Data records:
• • •

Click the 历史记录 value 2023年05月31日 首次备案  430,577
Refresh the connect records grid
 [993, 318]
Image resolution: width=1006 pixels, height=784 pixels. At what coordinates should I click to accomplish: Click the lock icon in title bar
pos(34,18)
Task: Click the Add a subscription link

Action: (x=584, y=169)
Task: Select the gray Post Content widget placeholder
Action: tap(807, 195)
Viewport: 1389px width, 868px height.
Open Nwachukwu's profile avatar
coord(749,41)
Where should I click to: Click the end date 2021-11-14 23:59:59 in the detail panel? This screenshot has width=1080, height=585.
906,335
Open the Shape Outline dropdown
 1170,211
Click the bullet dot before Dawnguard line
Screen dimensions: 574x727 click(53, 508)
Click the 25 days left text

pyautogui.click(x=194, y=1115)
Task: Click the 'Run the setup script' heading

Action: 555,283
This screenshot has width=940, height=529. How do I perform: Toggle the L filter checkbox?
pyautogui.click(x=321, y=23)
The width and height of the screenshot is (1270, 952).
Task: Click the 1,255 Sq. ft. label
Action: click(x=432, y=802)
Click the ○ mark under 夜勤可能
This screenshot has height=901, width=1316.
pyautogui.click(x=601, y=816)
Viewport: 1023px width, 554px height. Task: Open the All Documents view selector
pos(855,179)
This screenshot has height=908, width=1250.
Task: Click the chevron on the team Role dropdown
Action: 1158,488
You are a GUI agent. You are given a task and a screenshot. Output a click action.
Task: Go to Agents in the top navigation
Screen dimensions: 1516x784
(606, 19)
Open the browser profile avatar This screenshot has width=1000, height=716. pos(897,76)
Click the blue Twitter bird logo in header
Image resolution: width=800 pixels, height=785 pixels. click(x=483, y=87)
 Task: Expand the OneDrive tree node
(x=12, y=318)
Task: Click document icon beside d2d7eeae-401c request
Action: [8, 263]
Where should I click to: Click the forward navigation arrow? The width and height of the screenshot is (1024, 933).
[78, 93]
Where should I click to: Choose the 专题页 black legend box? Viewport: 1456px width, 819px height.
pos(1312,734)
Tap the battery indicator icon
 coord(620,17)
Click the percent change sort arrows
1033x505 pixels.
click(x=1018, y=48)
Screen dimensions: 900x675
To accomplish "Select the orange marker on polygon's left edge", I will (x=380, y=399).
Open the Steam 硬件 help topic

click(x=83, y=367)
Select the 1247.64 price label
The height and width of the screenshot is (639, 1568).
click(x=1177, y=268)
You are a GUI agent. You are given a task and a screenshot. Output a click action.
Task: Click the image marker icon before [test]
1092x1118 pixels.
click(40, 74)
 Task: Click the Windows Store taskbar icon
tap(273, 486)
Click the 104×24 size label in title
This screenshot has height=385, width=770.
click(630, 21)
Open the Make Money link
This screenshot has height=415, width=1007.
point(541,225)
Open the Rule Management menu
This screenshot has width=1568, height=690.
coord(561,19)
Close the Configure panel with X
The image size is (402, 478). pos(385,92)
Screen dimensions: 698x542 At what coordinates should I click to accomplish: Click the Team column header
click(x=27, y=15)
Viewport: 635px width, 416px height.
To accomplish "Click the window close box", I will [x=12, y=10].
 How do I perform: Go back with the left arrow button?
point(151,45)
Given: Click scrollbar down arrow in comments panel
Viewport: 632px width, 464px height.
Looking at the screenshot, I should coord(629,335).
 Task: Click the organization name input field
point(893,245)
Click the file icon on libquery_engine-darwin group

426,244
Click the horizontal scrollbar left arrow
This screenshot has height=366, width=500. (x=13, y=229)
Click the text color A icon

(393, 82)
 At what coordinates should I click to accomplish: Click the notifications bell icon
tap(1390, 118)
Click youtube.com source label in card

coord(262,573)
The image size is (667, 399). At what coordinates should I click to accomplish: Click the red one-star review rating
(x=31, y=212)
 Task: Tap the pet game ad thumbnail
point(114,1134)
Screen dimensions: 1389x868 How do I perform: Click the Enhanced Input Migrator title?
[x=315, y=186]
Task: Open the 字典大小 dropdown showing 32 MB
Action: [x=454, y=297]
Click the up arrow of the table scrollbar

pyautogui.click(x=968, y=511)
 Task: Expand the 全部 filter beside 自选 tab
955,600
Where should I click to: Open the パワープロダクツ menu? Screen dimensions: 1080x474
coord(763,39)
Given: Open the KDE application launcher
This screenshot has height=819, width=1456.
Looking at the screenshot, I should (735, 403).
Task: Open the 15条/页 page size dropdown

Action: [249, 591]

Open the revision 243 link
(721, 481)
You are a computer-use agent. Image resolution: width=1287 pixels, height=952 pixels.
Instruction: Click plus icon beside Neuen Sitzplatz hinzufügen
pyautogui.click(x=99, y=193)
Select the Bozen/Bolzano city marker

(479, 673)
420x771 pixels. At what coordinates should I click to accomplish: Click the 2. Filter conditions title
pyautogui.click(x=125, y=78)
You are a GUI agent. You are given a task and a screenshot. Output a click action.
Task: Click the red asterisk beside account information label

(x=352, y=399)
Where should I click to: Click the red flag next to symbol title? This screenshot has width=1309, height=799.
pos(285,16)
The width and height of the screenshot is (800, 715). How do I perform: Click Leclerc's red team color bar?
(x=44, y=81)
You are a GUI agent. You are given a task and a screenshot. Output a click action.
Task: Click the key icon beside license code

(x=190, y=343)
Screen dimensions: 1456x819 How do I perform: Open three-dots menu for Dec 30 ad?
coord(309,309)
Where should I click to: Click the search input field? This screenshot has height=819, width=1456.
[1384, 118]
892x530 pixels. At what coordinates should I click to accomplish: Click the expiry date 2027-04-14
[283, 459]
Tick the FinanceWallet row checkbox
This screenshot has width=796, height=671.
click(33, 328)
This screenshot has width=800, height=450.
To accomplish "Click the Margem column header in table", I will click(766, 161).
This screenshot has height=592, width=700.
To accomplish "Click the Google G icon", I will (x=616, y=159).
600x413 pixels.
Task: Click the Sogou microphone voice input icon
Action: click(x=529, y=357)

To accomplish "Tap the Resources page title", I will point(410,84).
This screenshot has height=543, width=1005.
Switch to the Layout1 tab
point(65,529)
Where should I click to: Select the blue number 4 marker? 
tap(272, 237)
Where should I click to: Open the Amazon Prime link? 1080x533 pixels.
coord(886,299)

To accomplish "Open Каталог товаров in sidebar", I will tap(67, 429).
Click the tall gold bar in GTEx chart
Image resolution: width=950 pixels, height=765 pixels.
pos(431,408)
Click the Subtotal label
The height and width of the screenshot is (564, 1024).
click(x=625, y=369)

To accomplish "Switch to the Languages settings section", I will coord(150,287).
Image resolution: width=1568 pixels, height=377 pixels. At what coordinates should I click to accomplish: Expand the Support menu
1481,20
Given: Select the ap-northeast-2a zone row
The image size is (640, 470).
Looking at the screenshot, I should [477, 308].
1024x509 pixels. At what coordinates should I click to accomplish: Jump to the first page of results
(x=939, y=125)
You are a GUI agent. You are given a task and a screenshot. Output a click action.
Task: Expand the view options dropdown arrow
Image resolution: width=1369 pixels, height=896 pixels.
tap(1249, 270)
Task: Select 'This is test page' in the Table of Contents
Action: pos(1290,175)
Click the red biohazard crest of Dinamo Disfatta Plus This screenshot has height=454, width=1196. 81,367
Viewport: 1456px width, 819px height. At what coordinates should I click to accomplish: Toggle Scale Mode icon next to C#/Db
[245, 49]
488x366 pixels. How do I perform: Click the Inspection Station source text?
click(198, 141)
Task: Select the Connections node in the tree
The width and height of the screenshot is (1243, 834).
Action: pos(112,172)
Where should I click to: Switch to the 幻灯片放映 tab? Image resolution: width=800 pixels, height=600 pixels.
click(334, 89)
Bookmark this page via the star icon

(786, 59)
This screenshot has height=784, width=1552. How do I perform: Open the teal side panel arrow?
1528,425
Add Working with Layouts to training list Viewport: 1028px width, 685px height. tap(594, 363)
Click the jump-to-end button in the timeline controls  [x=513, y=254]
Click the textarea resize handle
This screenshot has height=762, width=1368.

• • •

*Task*
Copy the rows from the line containing "1024x509 pixels. At" through the end of the rows, including both of those lines.

*Written solution*
1024x509 pixels. At what coordinates should I click to accomplish: Jump to the first page of results
(x=939, y=125)
You are a GUI agent. You are given a task and a screenshot. Output a click action.
Task: Expand the view options dropdown arrow
Image resolution: width=1369 pixels, height=896 pixels.
tap(1249, 270)
Task: Select 'This is test page' in the Table of Contents
Action: pos(1290,175)
Click the red biohazard crest of Dinamo Disfatta Plus This screenshot has height=454, width=1196. 81,367
Viewport: 1456px width, 819px height. At what coordinates should I click to accomplish: Toggle Scale Mode icon next to C#/Db
[245, 49]
488x366 pixels. How do I perform: Click the Inspection Station source text?
click(198, 141)
Task: Select the Connections node in the tree
The width and height of the screenshot is (1243, 834).
Action: pos(112,172)
Where should I click to: Switch to the 幻灯片放映 tab? Image resolution: width=800 pixels, height=600 pixels.
click(334, 89)
Bookmark this page via the star icon

(786, 59)
This screenshot has height=784, width=1552. How do I perform: Open the teal side panel arrow?
1528,425
Add Working with Layouts to training list Viewport: 1028px width, 685px height. tap(594, 363)
Click the jump-to-end button in the timeline controls  [x=513, y=254]
Click the textarea resize handle
This screenshot has height=762, width=1368.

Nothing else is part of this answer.